◆ Условия задания ◆
A. Сократите абзац выбранного фрагмента, который начинается словами «Каждый из членов Политбюро», и сохраните его основные факты.
B. Продолжите фрагмент о заседании Политбюро после возвращения генсека из Белграда, начав сразу после его последнего предложения.

◆ Выбранный фрагмент ◆
****************************************
Вернувшийся из Белграда генсек застал «фрегат перестройки» опасно накренившимся на правый борт. «Заведенный» Яковлевым и паническими апелляциями демократических сторонников, он предпринял решительные шаги к подавлению бунта на корабле. Двухдневное заседание Политбюро, устроенное им для выяснения отношений внутри партийного руководства, превратилось в своеобразное «собрание по китайскому методу». Принужденный на нем к покаянию, Лигачев впоследствии в своих мемуарах обличал царивший там «расправный стиль», схожий с идеологической «охотой на ведьм» в сталинские времена, когда его самого в 1949 году обвинили было в симпатиях к троцкизму.
Каждый из членов Политбюро и Секретариата должен был высказать свое отношение к «манифесту антиперестроечных сил» (так была официально заклеймена эта публикация в редакционной статье в «Правде» от 5 апреля, написанной Яковлевым, «скрывшимся за анонимкой»). Одним, и в первую очередь самому Е.Лигачеву, пришлось оправдываться и доказывать свою «полную непричастность» к появлению статьи, другим, как, например, В.Воротникову, поторопившемуся назвать её «эталоном», или В.Долгих – каяться и объяснять, что они невнимательно её прочитали и проглядели антиперестроечный пафос.
****************************************
◆ Исходные данные ◆
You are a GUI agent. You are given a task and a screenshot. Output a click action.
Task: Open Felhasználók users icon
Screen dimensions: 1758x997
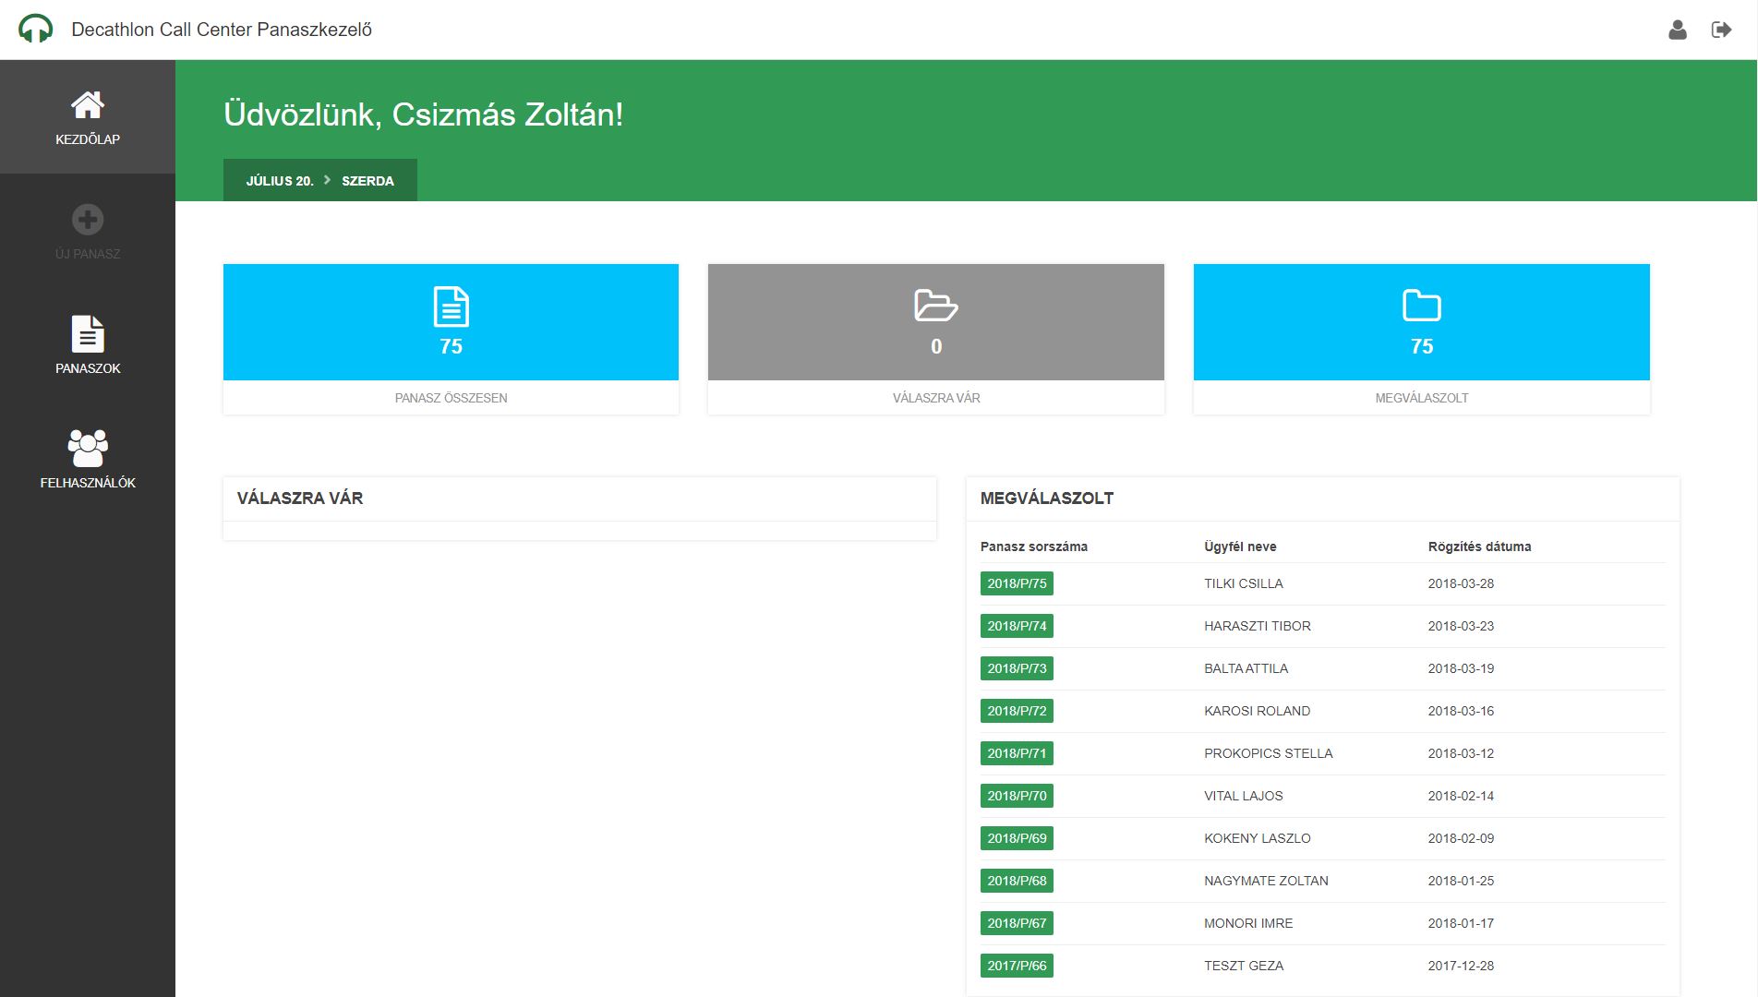click(88, 449)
****************************************
◆ Ответы ниже ◆
A. Члены Политбюро и Секретариата должны были высказать свое отношение к публикации, которую официально назвали «манифестом антиперестроечных сил». Так ее заклеймила редакционная статья в «Правде» от 5 апреля, написанная Яковлевым. Одним, прежде всего Лигачеву, пришлось оправдываться и доказывать свою непричастность к появлению статьи. Другие каялись и объясняли, что невнимательно ее прочитали и проглядели антиперестроечный пафос. Среди них были Воротников, поспешивший назвать ее «эталоном», и Долгих.

B.
Маршал Д.Язов, от которого не ждали развернутых идеологических оценок, выразил от имени командного состава армии возмущение тем, что вконец распустившаяся пресса, вместо того чтобы поднимать патриотические темы, «не перестает писать о Высоцком, а что он такого сделал?» И хотя итогом изнурительного марафонского заседания стало столь желанное для генсека единодушие, расчистившее путь подготовке к партконференции, никто уже не заблуждался насчет этого вымученного единства. «И с этими людьми надо двигать вперед перестройку!» – жаловался Михаил Сергеевич после заседания своим помощникам. Но «других писателей» у него не было. По крайней мере так он тогда считал.
Мир театра, поманив Михаила ещё в школьные годы и едва не сбив с истинного политического пути, не оставлял его равнодушным и в последующие годы. И дело было не только в том, что он увлеченно и профессионально актерствовал (в хорошем смысле слова) с экрана телевизора и на сцене Кремлевского Дворца съездов, часами, на зависть Рональду Рейгану, держа в напряжении такую аудиторию, о какой не мог мечтать ни один великий актер. В сценичных театральных образах политического эпоса представала перед ним и вся «историческая психодрама» перестройки. Он мог, например, ошеломить членов Политбюро, начав заседание с рассказа о том, что накануне был в театре, смотрел «Мизантроп» Мольера – «там все о нашей перестройке». Надо было быть по-настоящему одержимым этим проектом, чтобы высмотреть какие-то политические аналогии в достаточно легкомысленном и язвительном тексте французского классика XVIII века.
В другой раз Мольера мог с успехом заменить М.Шатров. Побывав на его «Большевиках», Михаил Сергеевич с подъемом рассказывал коллегам: «После последних слов в зале тишина. А потом все встают и начинают петь „Интернационал“. Вот к чему надо стремиться». По-шекспировски мощным виделось ему «гамлетовское» начало доклада перед участниками ХIХ партконференции 28 июля 1988 года: «Как углубить и сделать необратимой революционную перестройку? – вот коренной вопрос, стоящий перед нами».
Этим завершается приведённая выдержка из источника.